Stored items from a collection
————
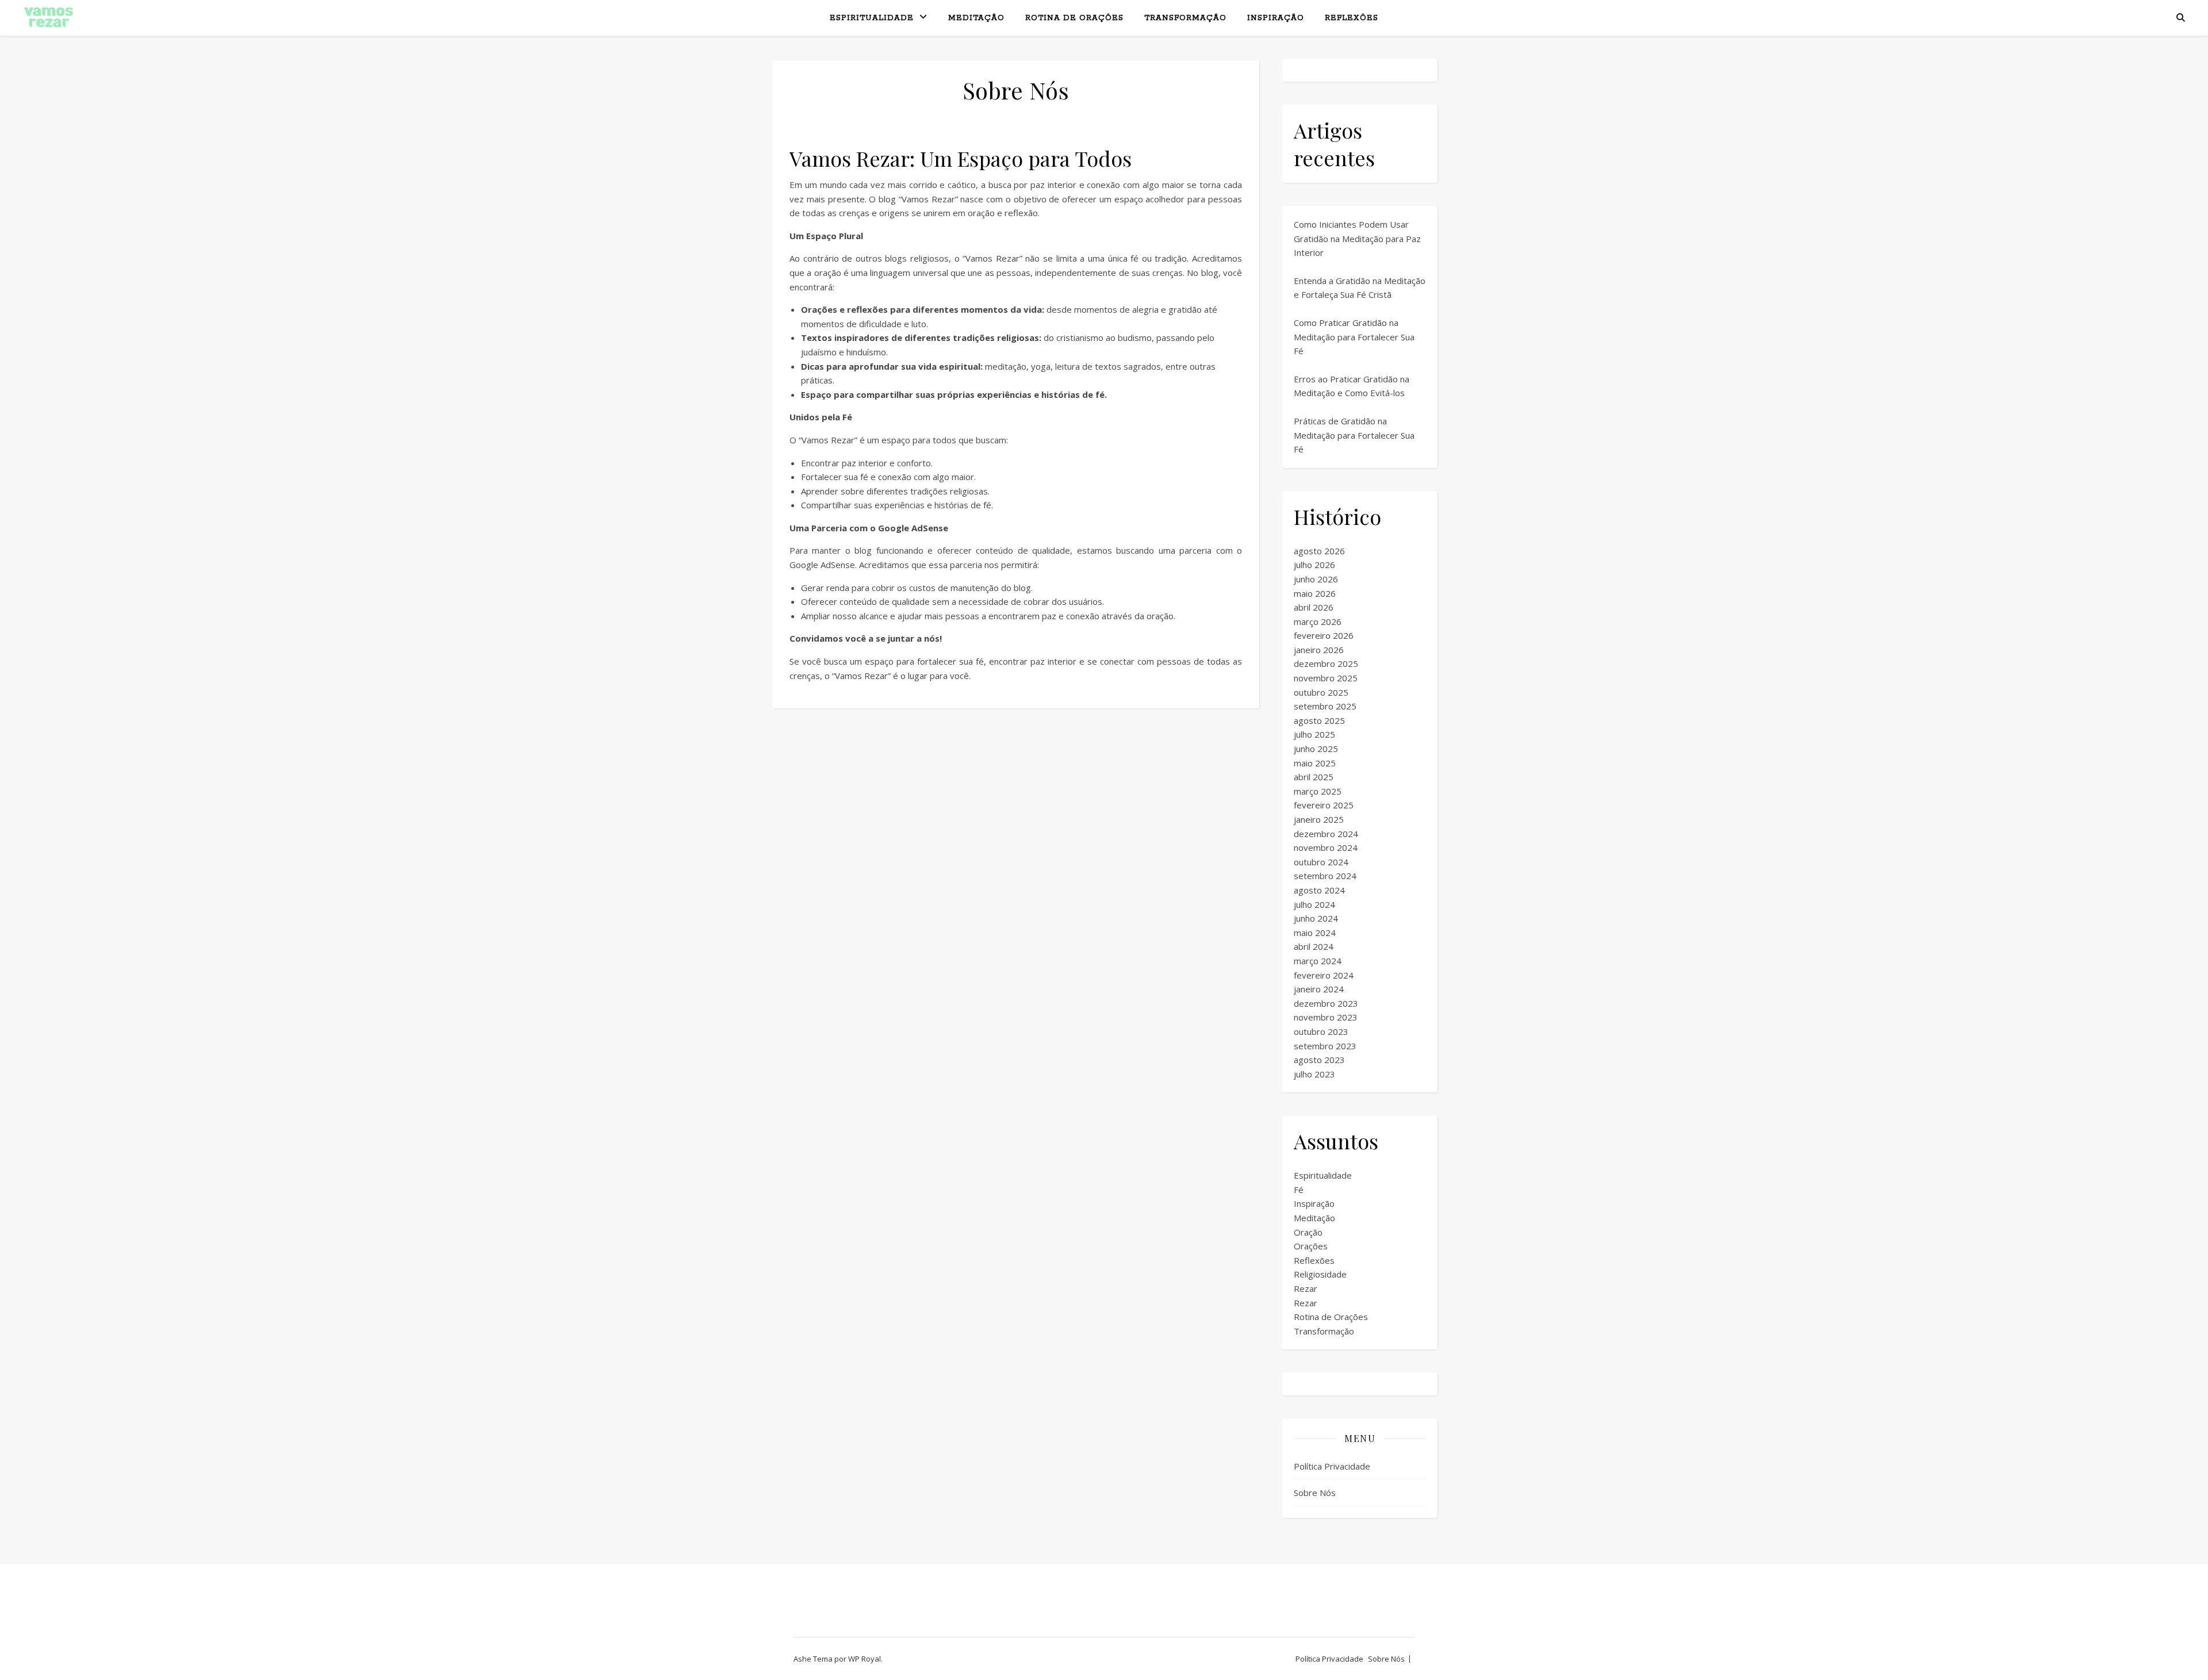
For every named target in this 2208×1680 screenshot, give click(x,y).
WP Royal (864, 1659)
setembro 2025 (1325, 706)
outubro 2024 (1321, 862)
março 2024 (1317, 960)
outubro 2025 (1321, 692)
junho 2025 (1316, 748)
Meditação (976, 18)
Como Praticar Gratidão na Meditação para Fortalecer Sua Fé (1354, 336)
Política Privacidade (1332, 1466)
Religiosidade (1320, 1274)
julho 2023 (1314, 1074)
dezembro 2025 (1326, 663)
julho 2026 (1314, 564)
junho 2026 (1316, 579)
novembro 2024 (1326, 847)
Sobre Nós (1315, 1492)
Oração (1308, 1232)
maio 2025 (1315, 763)
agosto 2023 (1319, 1059)
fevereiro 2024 (1324, 975)
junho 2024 (1316, 918)
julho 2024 (1314, 904)
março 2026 (1317, 621)
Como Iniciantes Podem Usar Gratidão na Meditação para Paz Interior (1357, 238)
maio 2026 (1315, 593)
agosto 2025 (1319, 720)
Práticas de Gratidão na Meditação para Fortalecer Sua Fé (1354, 435)
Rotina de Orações (1074, 18)
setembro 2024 (1325, 875)
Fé (1299, 1189)
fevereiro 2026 (1324, 635)
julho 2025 (1314, 734)
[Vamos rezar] (49, 17)
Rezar (1305, 1288)
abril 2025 (1313, 777)
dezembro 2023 (1326, 1003)
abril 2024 (1313, 946)
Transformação (1185, 18)
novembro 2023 (1326, 1017)
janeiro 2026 (1319, 649)
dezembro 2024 (1326, 833)
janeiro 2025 (1319, 819)
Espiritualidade (872, 18)
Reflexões (1351, 18)
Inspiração (1275, 18)
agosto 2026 (1319, 551)
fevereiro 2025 (1324, 805)
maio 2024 (1315, 932)
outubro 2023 (1321, 1031)
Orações (1311, 1246)
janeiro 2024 (1319, 989)
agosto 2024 (1319, 890)
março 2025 (1317, 791)
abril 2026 (1313, 607)
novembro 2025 (1326, 678)
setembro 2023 (1325, 1046)
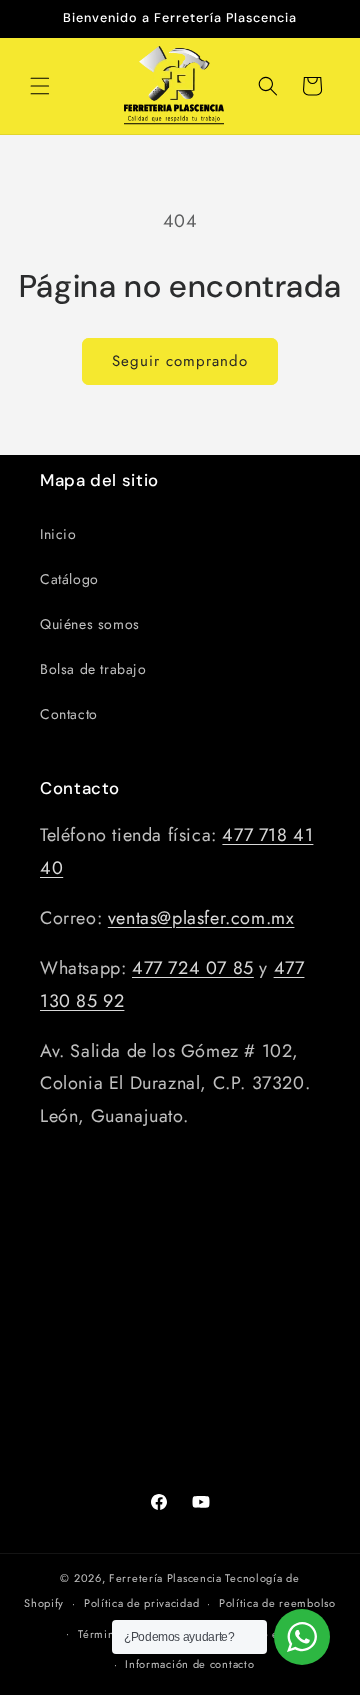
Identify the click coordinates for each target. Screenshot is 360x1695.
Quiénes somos (90, 624)
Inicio (58, 534)
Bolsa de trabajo (93, 669)
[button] (40, 86)
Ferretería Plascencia (165, 1578)
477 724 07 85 (193, 968)
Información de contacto (189, 1664)
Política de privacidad (141, 1603)
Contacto (69, 714)
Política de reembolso (277, 1603)
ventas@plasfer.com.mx (201, 918)
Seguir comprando (180, 361)
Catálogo (69, 579)
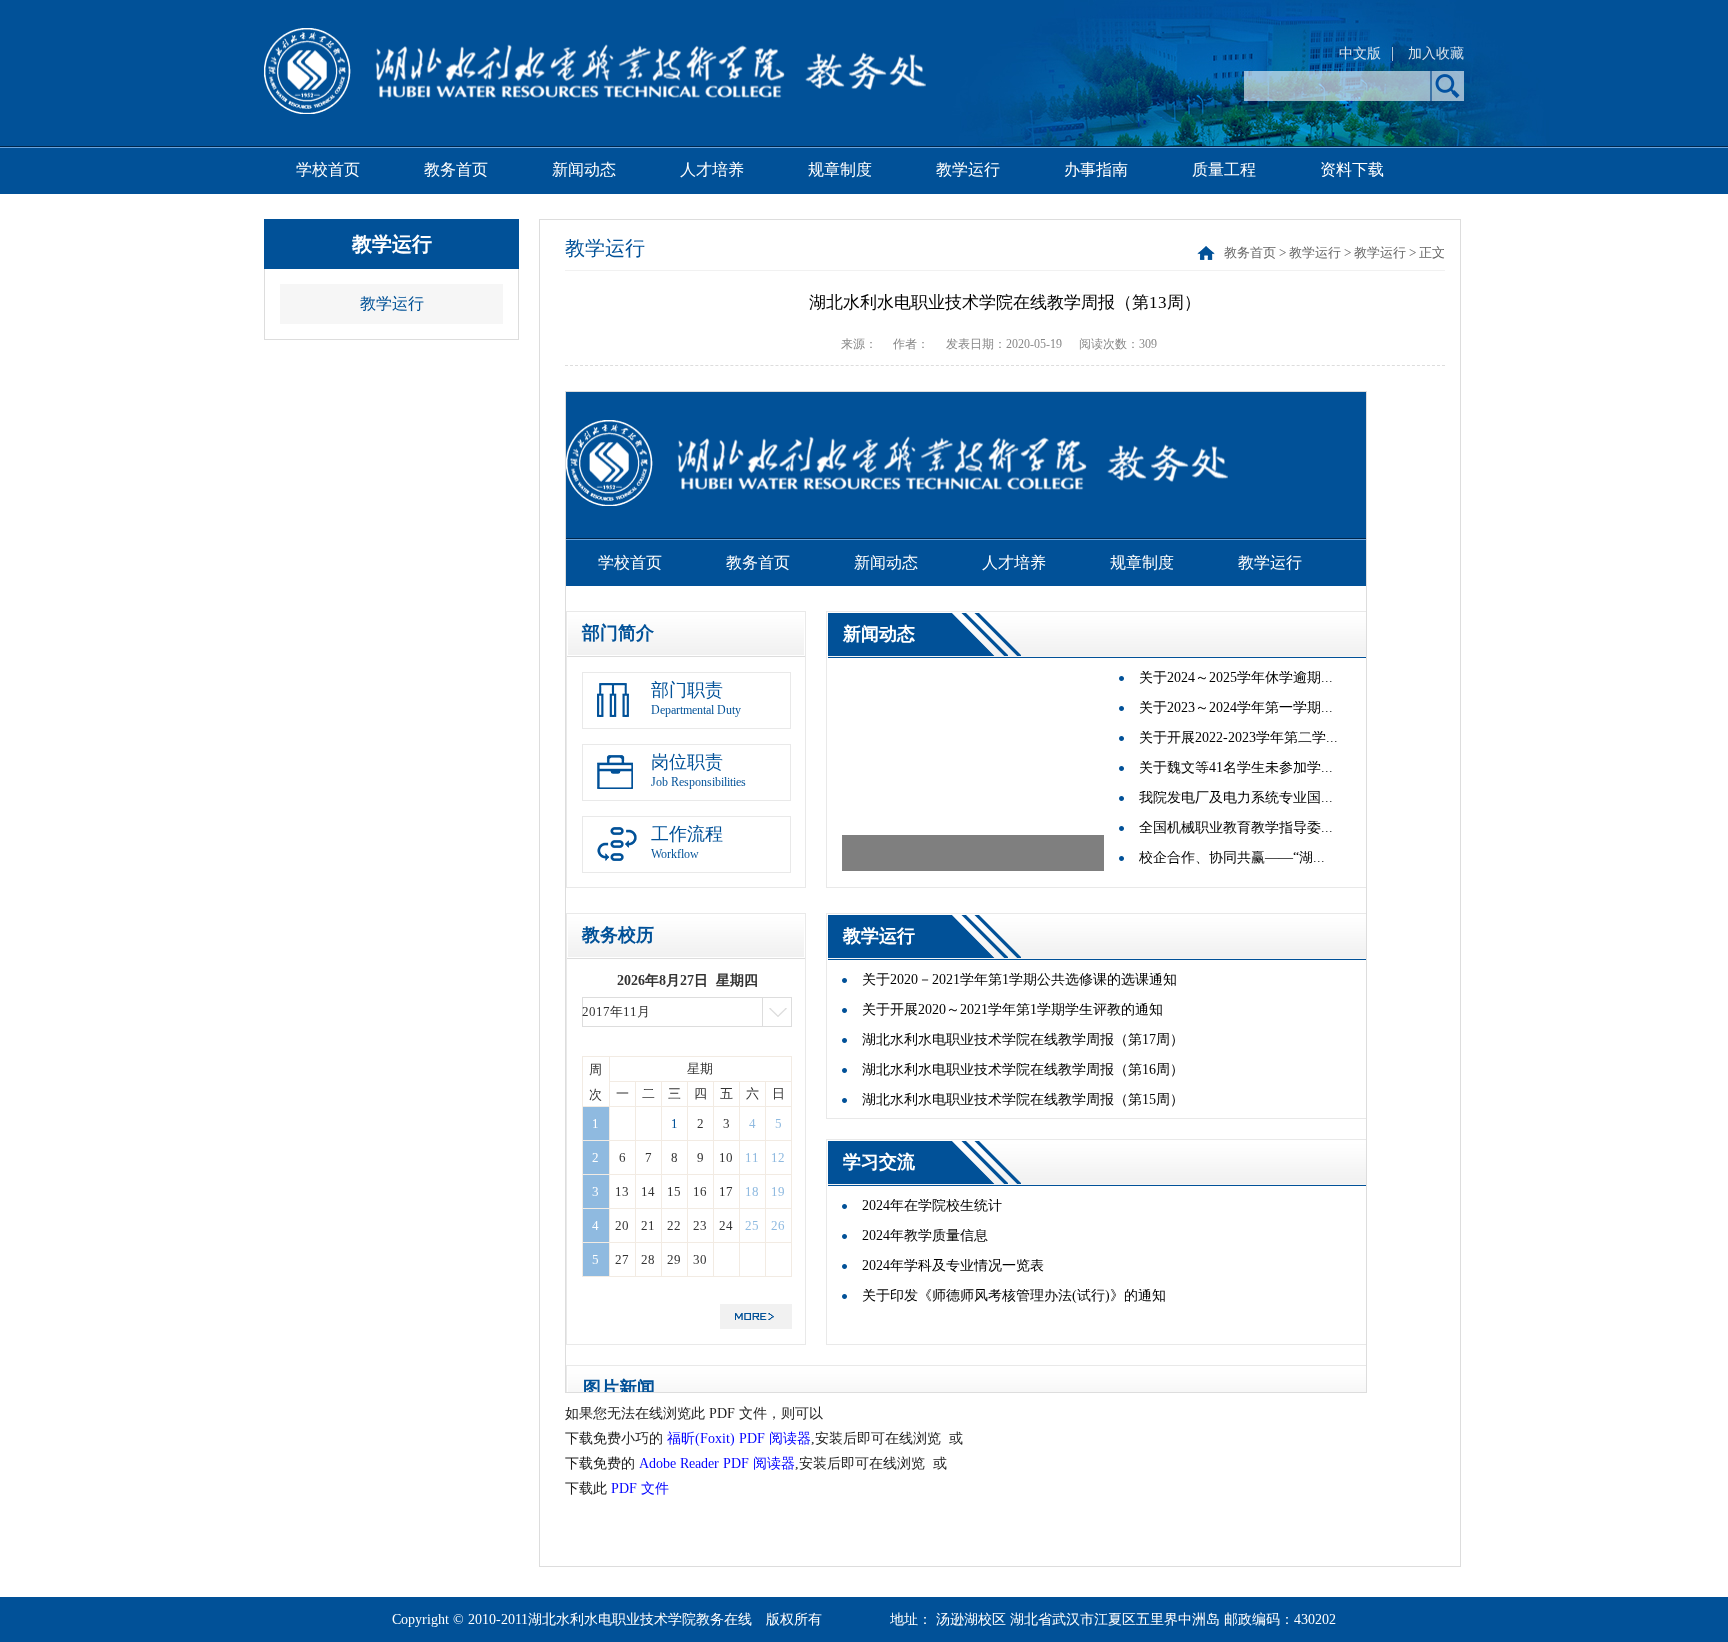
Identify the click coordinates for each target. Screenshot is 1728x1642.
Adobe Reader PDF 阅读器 (717, 1463)
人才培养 (712, 169)
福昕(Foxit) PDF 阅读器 (739, 1438)
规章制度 (840, 169)
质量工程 (1224, 169)
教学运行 (968, 169)
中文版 (1360, 53)
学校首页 (328, 169)
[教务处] (595, 108)
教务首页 (456, 169)
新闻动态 (584, 169)
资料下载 (1352, 169)
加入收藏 (1436, 53)
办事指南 (1096, 169)
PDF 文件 (640, 1488)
————
**DESCRIPTION OF THE TASK:** How many lines in the entries hold the word "each"? Only the number is wanted.

**FINAL ANSWER:** 2